** START **
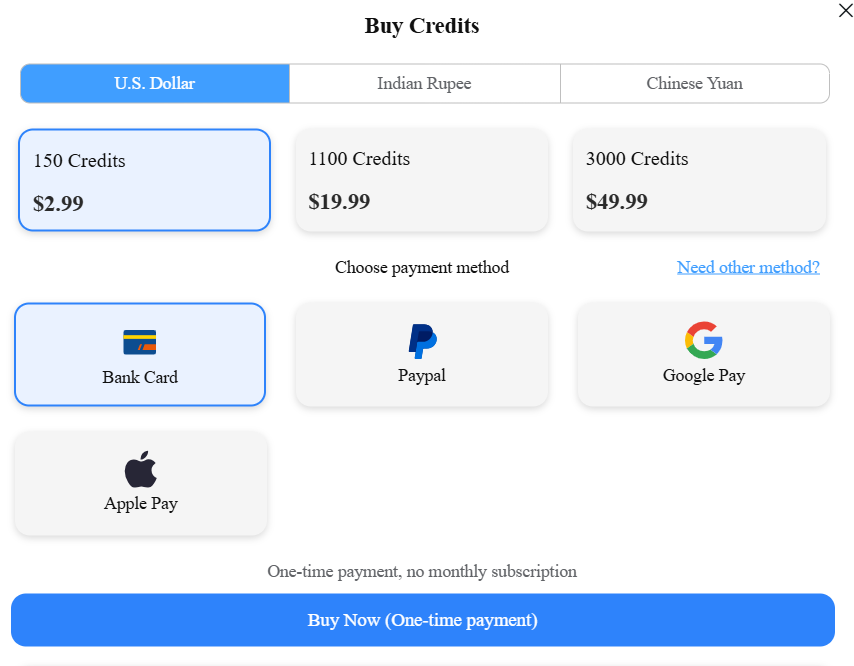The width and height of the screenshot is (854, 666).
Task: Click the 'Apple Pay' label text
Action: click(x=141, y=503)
** END **
** START **
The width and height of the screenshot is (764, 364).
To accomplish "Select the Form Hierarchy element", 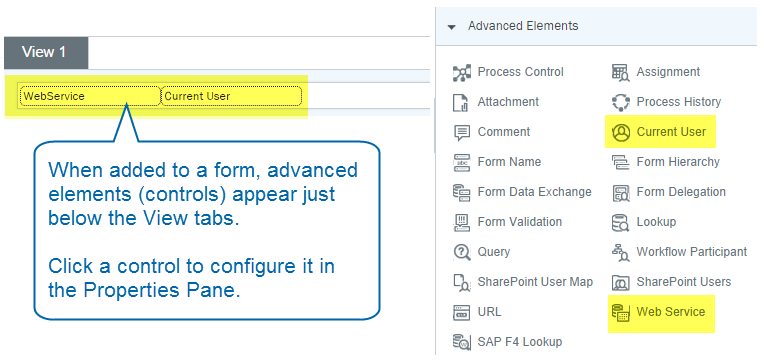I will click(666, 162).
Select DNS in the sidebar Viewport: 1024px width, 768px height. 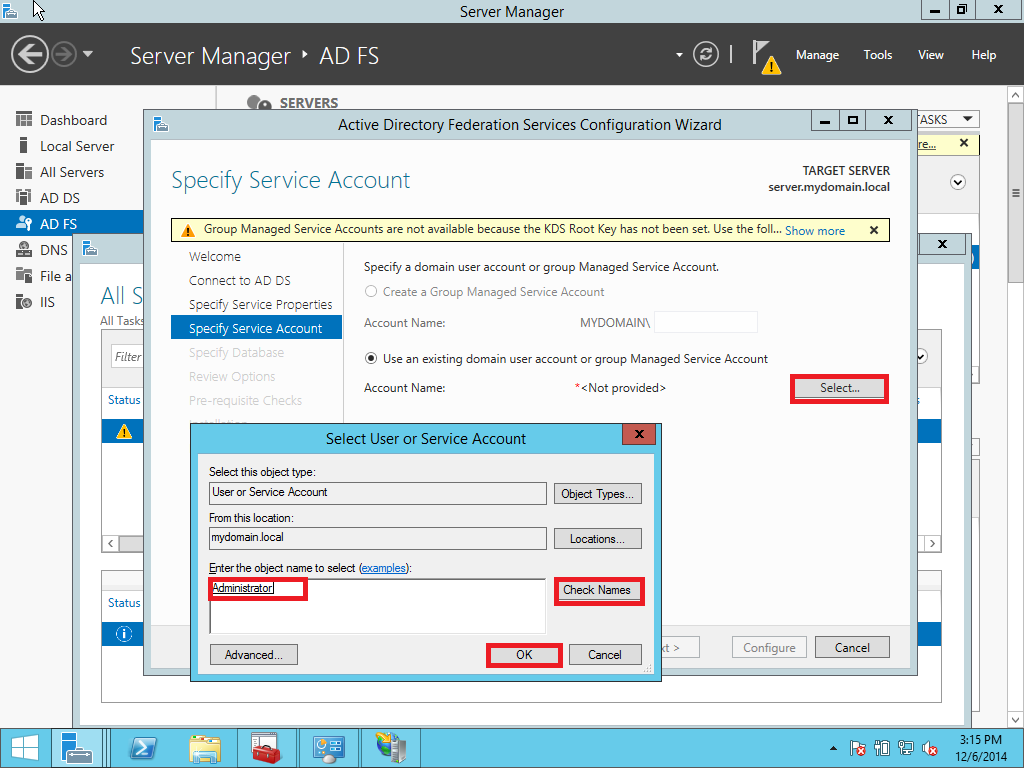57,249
** END **
** START **
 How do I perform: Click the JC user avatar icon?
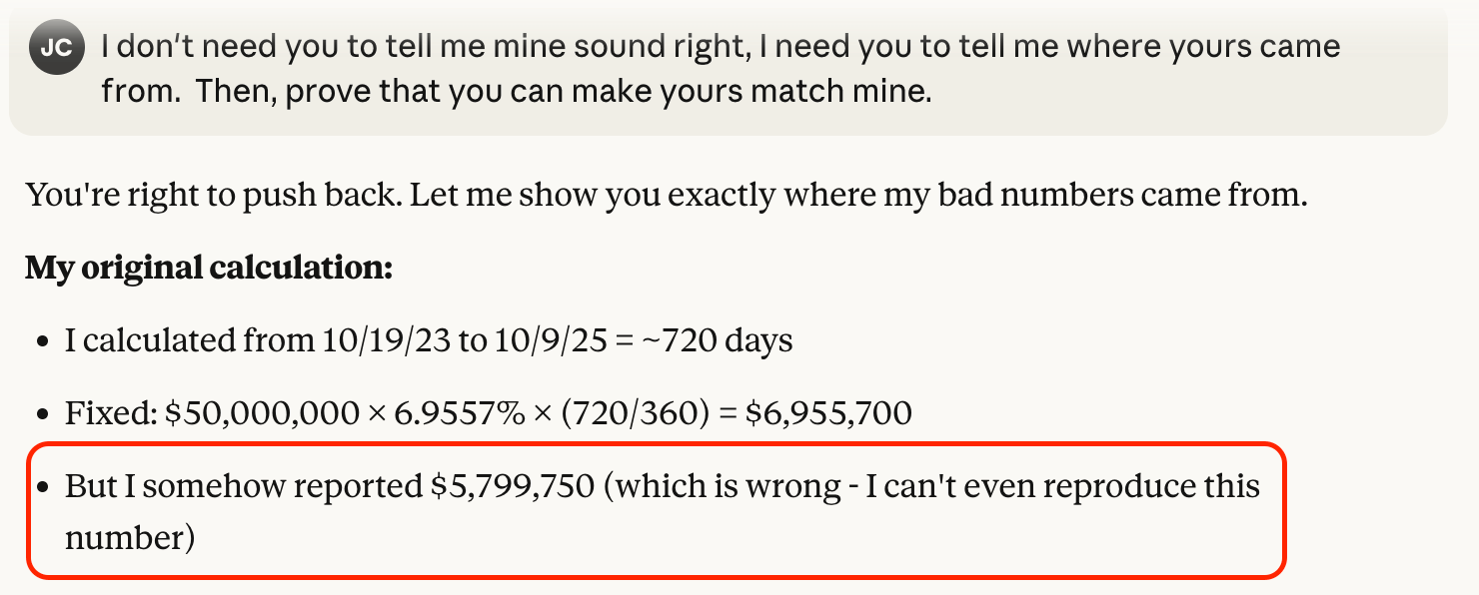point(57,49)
** END **
#### [Exercise instructions]
Can you reproduce the items word for word, from the line containing "The width and height of the screenshot is (854, 666)." down to the line containing "Action: click(x=141, y=503)", both included, with the pictures left out?

#### [Reply to the task]
The width and height of the screenshot is (854, 666).
Task: Click the 'Apple Pay' label text
Action: click(x=141, y=503)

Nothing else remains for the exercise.